Fast forward a couple of decades. My husband and I are sitting on a beach and I was trying to open up about my struggles with recovery (this was during the 8 months where I was trying and failing). I said to him, “I can see where I want my life to be, but it’s like it’s sitting across a crowded freeway. I can see the destination, but I have no idea how to get there.”
So what’s the answer when we know what we want, or as the case may sometimes be, what we don’t want, but we’re completely unsure how to enact the right change? In using my own journey of recovery as a reference point, I believe the answer is simply do something. If you don’t like your current circumstances, whatever they may be, then the plain truth is that you have to change something. I can hear the defenses going up…. but what do I change? what if I make things worse? what if I create a new set of problems? I know all of these defenses because I’ve used them all myself, about a thousand times. They are the rationalizations of someone who wants to remain stagnant.
When you make a change, then the outcome is uncertain. But if you know you don’t like the current circumstances, and you refuse to make a change, then the outcome is certain… you will continue to live and feel the exact way you do now. When you look at it that way, the answer is pretty simple!
As someone who really, really, really hates feeling cold, I have so appreciated this balmy 40 degree day (for the past week, we have been living in the teens, temperature-wise, in the Northeast), and it is supposed to get even warmer tomorrow!
It is not necessary to change. Survival is not mandatory. ~W. Edwards Deming
I had to laugh when I read the quote I printed above. At this time of year, anyone with school-age children will know exactly why I chose this topic. Whether you are a working Mom or the stay-at-home variety, summertime has a unique set of opportunities and challenges.

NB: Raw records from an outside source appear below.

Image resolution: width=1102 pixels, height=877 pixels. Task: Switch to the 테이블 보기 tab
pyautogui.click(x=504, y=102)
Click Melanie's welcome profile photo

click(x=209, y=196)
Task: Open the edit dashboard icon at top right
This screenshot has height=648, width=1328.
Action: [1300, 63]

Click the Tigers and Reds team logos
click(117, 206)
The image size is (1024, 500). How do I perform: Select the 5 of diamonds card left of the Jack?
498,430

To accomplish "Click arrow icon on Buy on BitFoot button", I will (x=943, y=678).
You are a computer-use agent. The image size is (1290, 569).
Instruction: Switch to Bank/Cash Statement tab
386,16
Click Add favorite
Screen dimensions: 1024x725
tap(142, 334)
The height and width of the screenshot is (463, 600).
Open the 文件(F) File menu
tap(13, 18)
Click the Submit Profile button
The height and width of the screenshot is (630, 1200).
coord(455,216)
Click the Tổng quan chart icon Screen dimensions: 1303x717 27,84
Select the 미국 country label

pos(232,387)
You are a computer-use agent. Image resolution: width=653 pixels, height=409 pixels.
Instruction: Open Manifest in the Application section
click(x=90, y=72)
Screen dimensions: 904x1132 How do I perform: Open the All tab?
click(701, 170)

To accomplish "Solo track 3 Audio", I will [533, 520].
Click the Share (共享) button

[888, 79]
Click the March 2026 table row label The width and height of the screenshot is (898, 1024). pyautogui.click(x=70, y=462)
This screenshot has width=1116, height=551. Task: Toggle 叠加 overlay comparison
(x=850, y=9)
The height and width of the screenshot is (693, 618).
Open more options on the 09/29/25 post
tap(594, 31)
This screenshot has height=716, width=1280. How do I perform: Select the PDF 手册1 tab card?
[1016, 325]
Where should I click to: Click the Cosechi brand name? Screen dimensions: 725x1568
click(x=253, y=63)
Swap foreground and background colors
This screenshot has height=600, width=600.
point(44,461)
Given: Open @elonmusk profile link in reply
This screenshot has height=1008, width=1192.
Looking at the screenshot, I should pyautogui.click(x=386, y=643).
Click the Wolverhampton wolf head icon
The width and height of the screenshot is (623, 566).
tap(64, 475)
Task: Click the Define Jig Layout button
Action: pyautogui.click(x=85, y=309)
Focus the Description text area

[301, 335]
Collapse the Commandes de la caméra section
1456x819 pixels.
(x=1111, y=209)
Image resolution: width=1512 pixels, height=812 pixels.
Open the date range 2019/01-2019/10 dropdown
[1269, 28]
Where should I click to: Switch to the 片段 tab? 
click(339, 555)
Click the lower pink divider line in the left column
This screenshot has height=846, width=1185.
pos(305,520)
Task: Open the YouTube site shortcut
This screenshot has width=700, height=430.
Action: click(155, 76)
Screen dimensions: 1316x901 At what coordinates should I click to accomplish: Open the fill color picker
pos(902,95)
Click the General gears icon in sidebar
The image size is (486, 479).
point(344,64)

I am 1 hour into the summer vacation and I have already yelled at one child, negotiated an argument, and sent both children outside to play.
So I can look at this new situation in one of two ways: 1. Dear God it is going to be a long summer (this was the thought I had after I yelled but before I drank my coffee). or 2. Wow, do I have a great opportunity to do things different, as a woman in recovery, this summer! Obviously, since I am writing the two options for the world to see, I am going to attempt the latter choice (with the option to occasionally wallow in the first).
What is awesome is taking the lessons learned in recovery and applying them to everyday life. Just because I started the first day of summer on a frustrated note does not mean my whole day is ruined. In fact, it is just the opposite… it is an opportunity to learn, and apply that knowledge to the next frustrating situation that arises. Which, at the rate this morning has gone, will be any second… how lucky am I to be able to use the knowledge I’ve gained so quickly and so often?!?